Relevant Cases: A v Hoare H v Suffolk County Council X and Y v Wandsworth London Borough Council [2006] EWCA Civ 395, [2006] All ER (D) 203 (Apr); A v Hoare and other appeals [2008] UKHL 6, [2008] All ER (D) 251 (Jan)

Jurisdiction: UK

Article:

A local council has been criticised by an Appeal judge for its ‘hopeless’ bid to avoid paying damages to a children’s home rape victim. Jonathan Wheeler, director of the Association of Child Abuse Lawyers discusses the issues with Grania Langdon-Down

The victim, now 44, was just 14 when she was raped by Kevin Donaldson, who was jailed for 15 years in 2006 for two rapes and nine indecent assaults while he was principal at a Coventry City Council children’s home in the 1970s and 1980s.

The woman was a central witness at Donaldson’s Birmingham Crown Court trial. Her rape accusation was also believed by Mr Recorder Spink who awarded her £59,500 damages against Coventry City Council in September last year.

The council has already been granted permission to appeal against the damages on the grounds that the award was ‘arguably’ too high, with the hearing set for July. However, it went back to the Court of Appeal to seek permission to appeal against liability. It insisted that at the time the victim was a “manipulative liar” whose word could not be relied upon and argued that it was prejudiced by the almost 20 year delay in the claim coming to court.

However, Lord Justice Sullivan, sitting with Lady Justice Smith, said that the council’s attempts to avoid liability were “fairly described as hopeless”, adding: “Her allegation of rape has been believed not just by a jury but by a judge, both of whom had the advantage of hearing her oral evidence”.

Wheeler is head of the child abuse team at London solicitors Bolt Burdon Kemp and an executive committee member of the Association of Personal Injury Lawyers. “It is very difficult for victims of child abuse to be heard and believed,” he says.

He was involved in the landmark case on limitation time periods for child abuse claims in January last year.
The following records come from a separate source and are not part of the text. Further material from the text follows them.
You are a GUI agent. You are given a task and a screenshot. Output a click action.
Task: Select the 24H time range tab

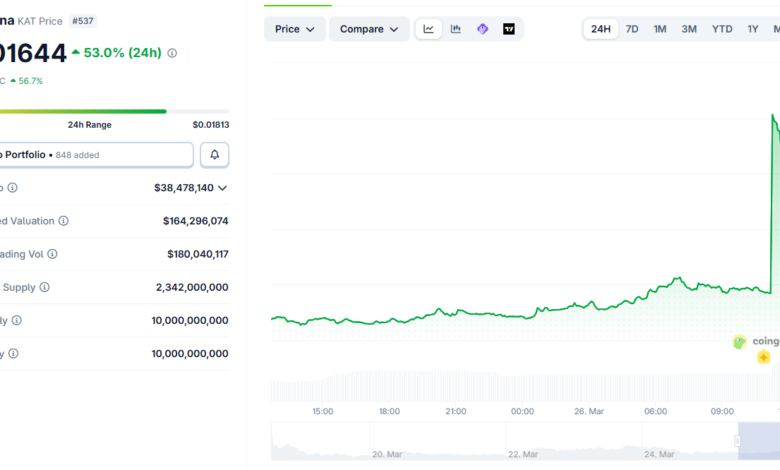click(600, 29)
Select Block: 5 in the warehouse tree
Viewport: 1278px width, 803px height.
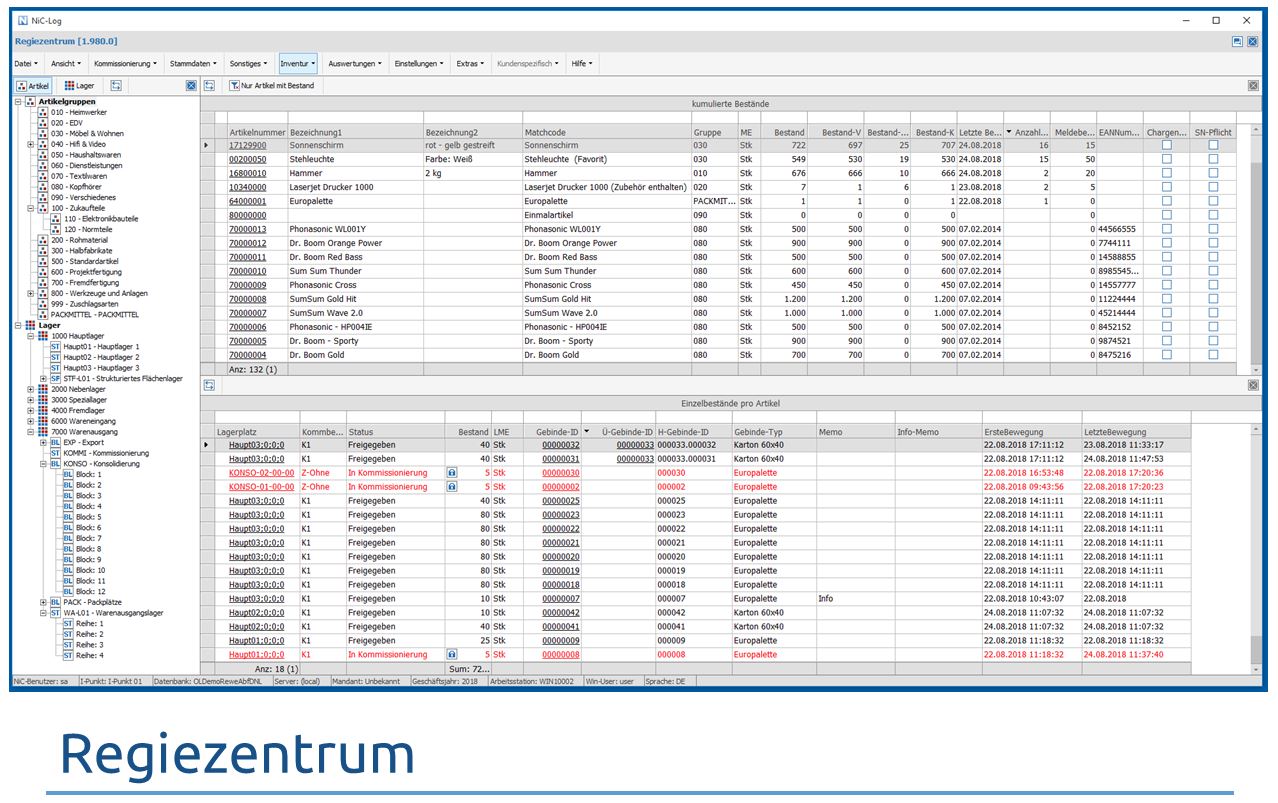coord(88,517)
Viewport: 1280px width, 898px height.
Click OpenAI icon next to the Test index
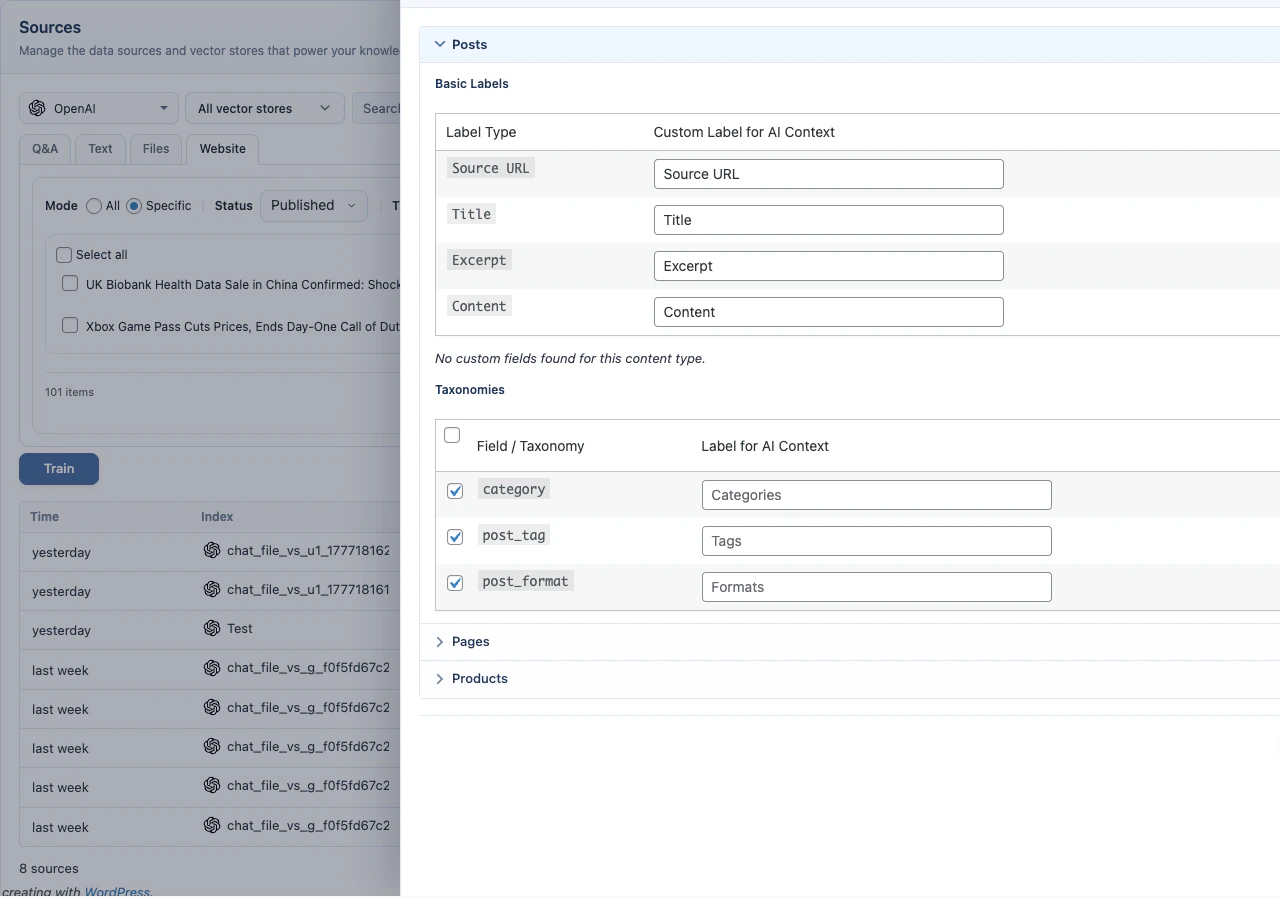tap(210, 628)
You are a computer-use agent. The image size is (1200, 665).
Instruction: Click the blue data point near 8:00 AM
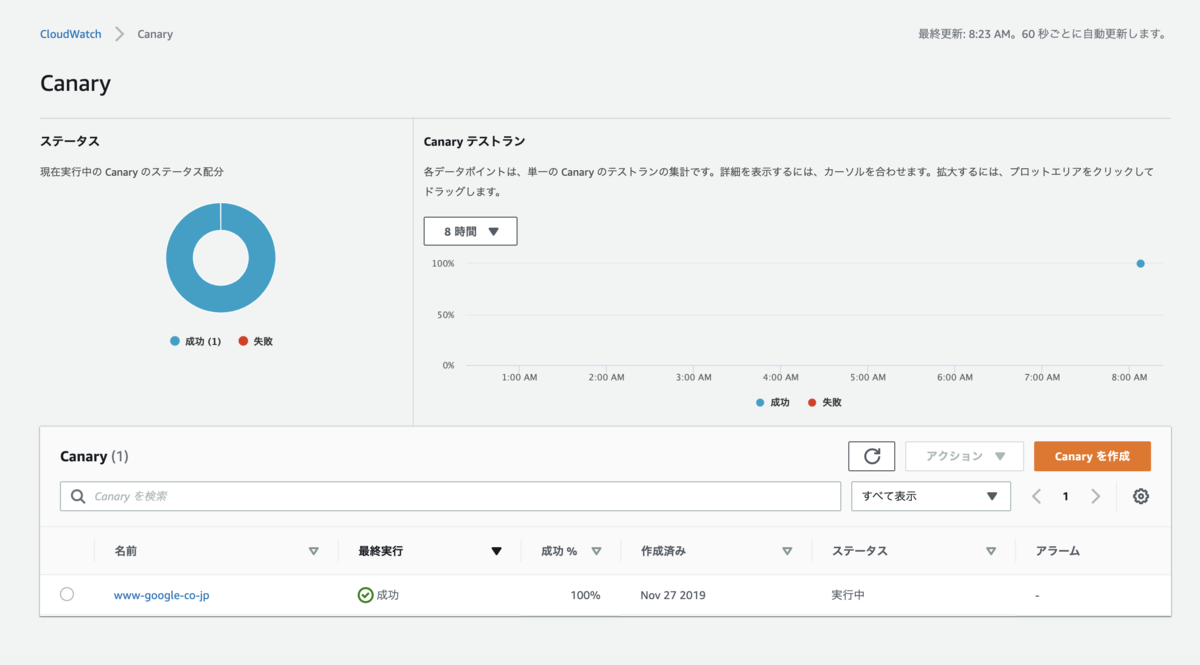click(1139, 263)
X & Y v London Borough of Wandsworth were related appeals in the case of A v Hoare [2008] UKHL 6, which allowed the victim of the serial rapist who won £7 million in the lottery while still in prison to sue him for damages even though it was nearly 20 years since the attack.

Wheeler explains: “Up until the Lords’ ruling the time limit for bringing a claim for assault was six years or, if the victim was a child, their 24th birthday. But that created grave injustices.

“Now these assaults are treated like any other personal injury claims. While these have a three year time limit to bring a claim, judges have the discretion to disapply that time limit if a fair trial is still possible.”

Local authorities, or their insurance companies, increasingly try to find ‘creative’ ways to defend claims from abuse victims, he says, because they are worried that if they pay damages, it will open the floodgate to other claims. “The time issue is often the only defence local authorities have where the abuser has been convicted in a criminal court. But if the evidence is still there to convict then surely the evidence is there to bring a compensation claim.”

He says the system has been “bedding down” since the January 2008 ruling. “We are dealing with a lot more claims which couldn’t have been brought before then, including ones against the Scouts and a private school. The decision was fantastic because it put child abuse victims on the same level as anyone else who sues over a personal injury.”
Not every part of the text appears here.